A agroecologia está ganhando cada vez mais interesse de agricultores europeus, organizações da sociedade civil e especialistas em políticas que buscam recuperar processos de tomada de decisão de lobbies poderosos e interesses corporativos e promover uma alternativa ao regime agroalimentar estabelecido. Se apoiada por serviços de pesquisa e consultoria adequados, a agroecologia, incluindo a agricultura orgânica, pode definir o padrão para práticas agrícolas sustentáveis na Europa e capacitar os pequenos agricultores, aumentar a resiliência do agroecossistema e promover soluções baseadas na natureza, tudo dentro de uma perspectiva mais ampla de segurança alimentar e soberania. Tais inovações de nicho pioneiras devem ser priorizadas pelo Missão Horizonte Europa sobre saúde do solo e alimentação, apoiada pelas reformas da Política Agrícola Comum (PAC), e ligada a medidas políticas destinadas a reduzir drasticamente a pecuária a um nível 'espaço operacional seguro', mudando os padrões de consumo para dietas saudáveis, sustentáveis e baseadas em vegetais. Da mesma forma, muitas inovações sociais estão surgindo em toda a Europa, desde redes alimentares alternativas, esquemas de agricultura apoiados pela comunidade até a criação de conselhos locais de política alimentar. Embora muitas vezes inelegíveis para financiamento da PAC, esses nichos de 'esticar e transformar' são altamente promissores em termos de lidar com desequilíbrios de poder e dependências de trajetória, recuperar valor para pequenos agricultores e reconectar as empresas de alimentos de forma a restaurar a democracia, a responsabilidade e a confiança nos sistemas alimentares.
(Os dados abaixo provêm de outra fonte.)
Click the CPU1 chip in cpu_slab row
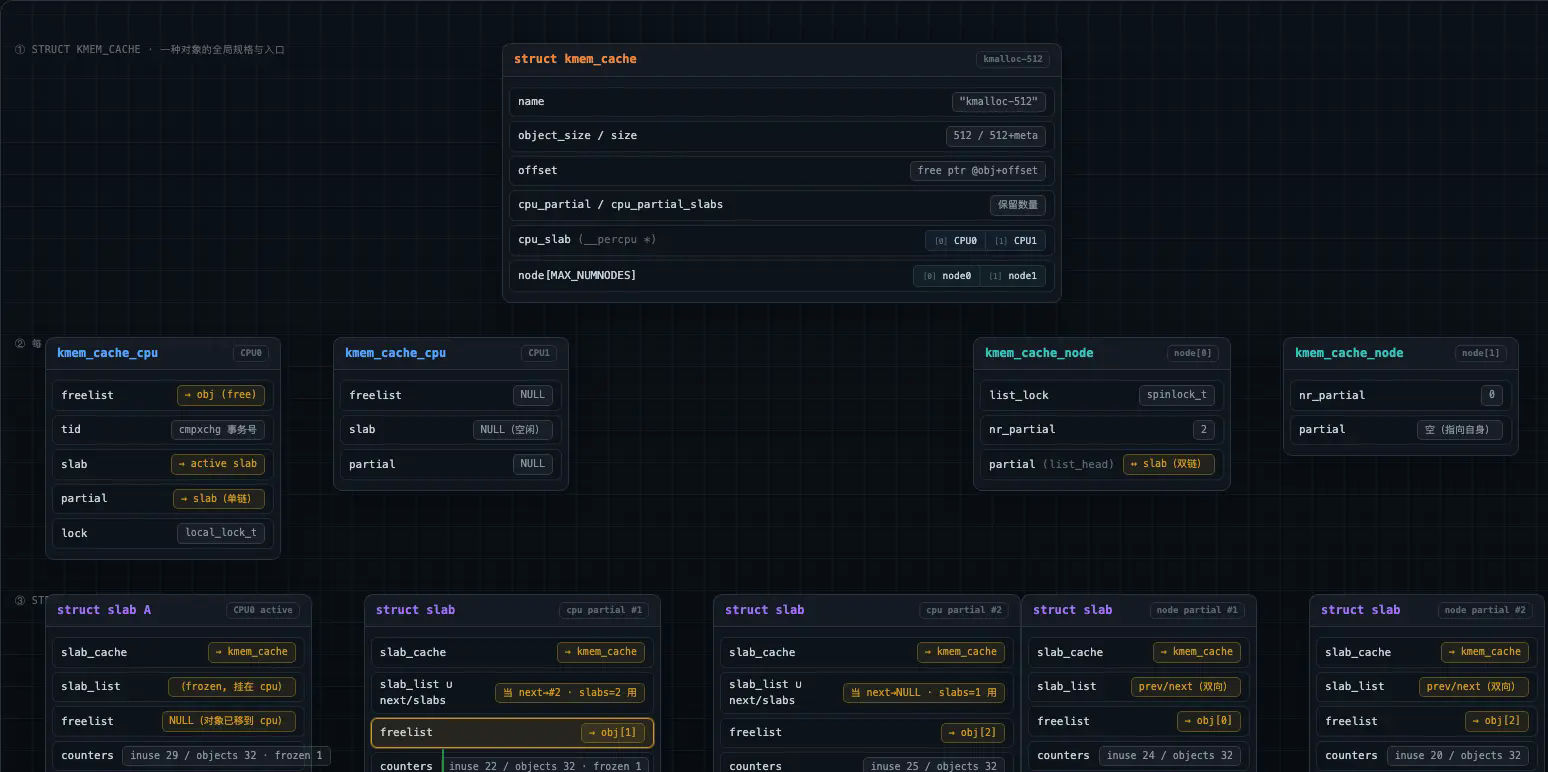click(1016, 240)

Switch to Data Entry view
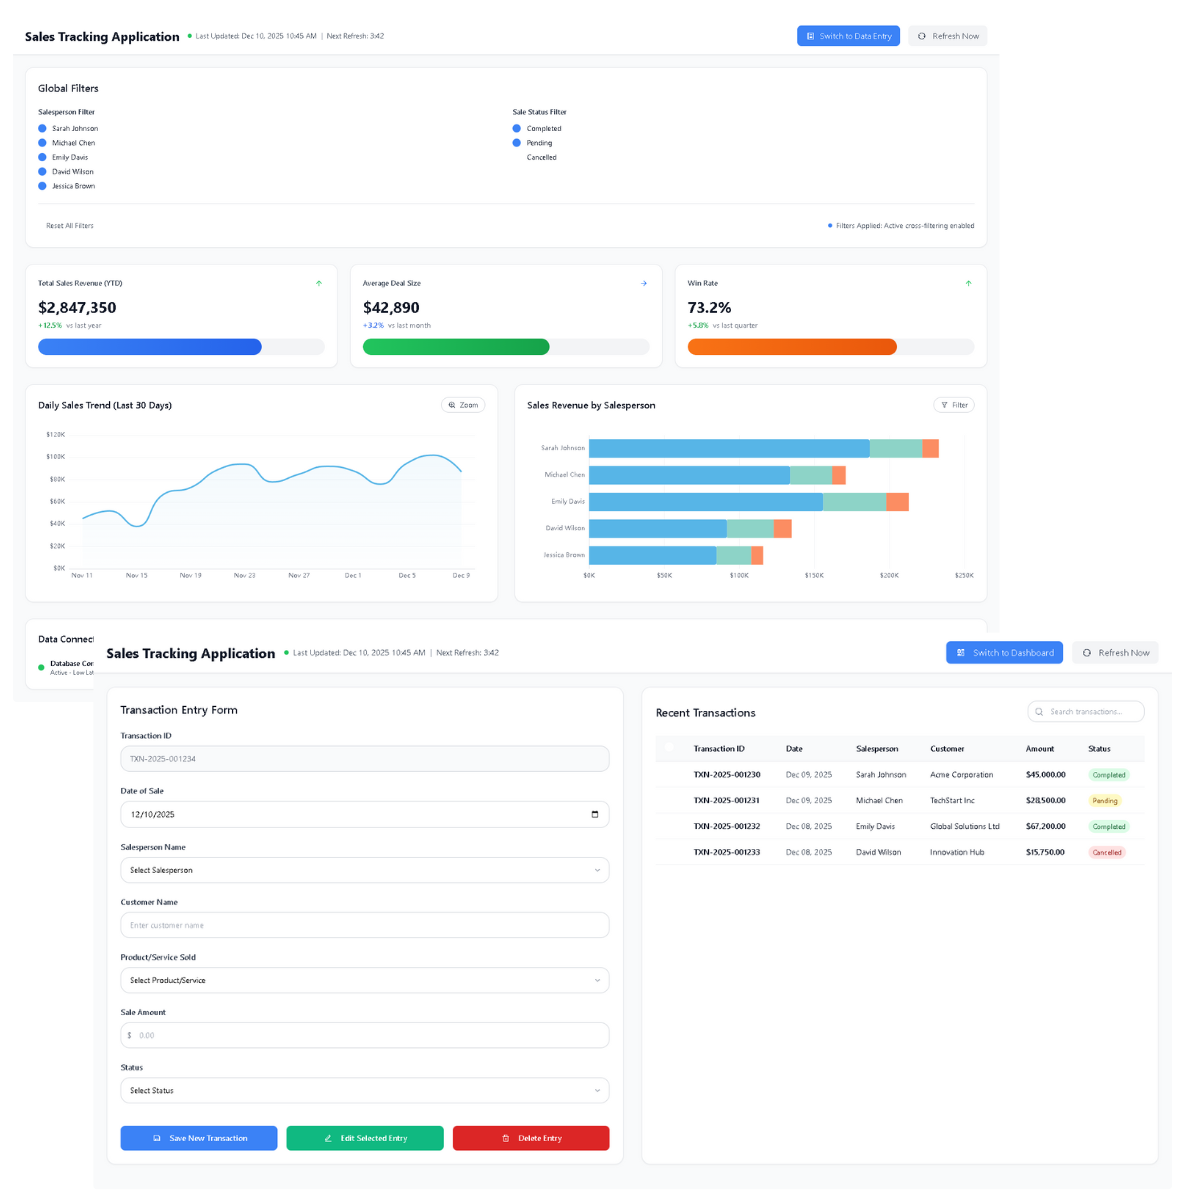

Uma transformação dos sistemas alimentares europeus que 'abre' uma pluralidade de caminhos de transição, alimentada por inovações agroecológicas e sociais participativas, além de soluções puramente tecnocientíficas, apresenta uma abordagem mais equilibrada para a transição de um sistema alimentar e agrícola industrial que gera sistematicamente externalidades, desde os impactos ambientais da agricultura intensiva ao aumento dos níveis de concentração em toda a cadeia de valor alimentar.
Henrik Larsen é pesquisador visitante do Instituto UCL para Recursos Sustentáveis.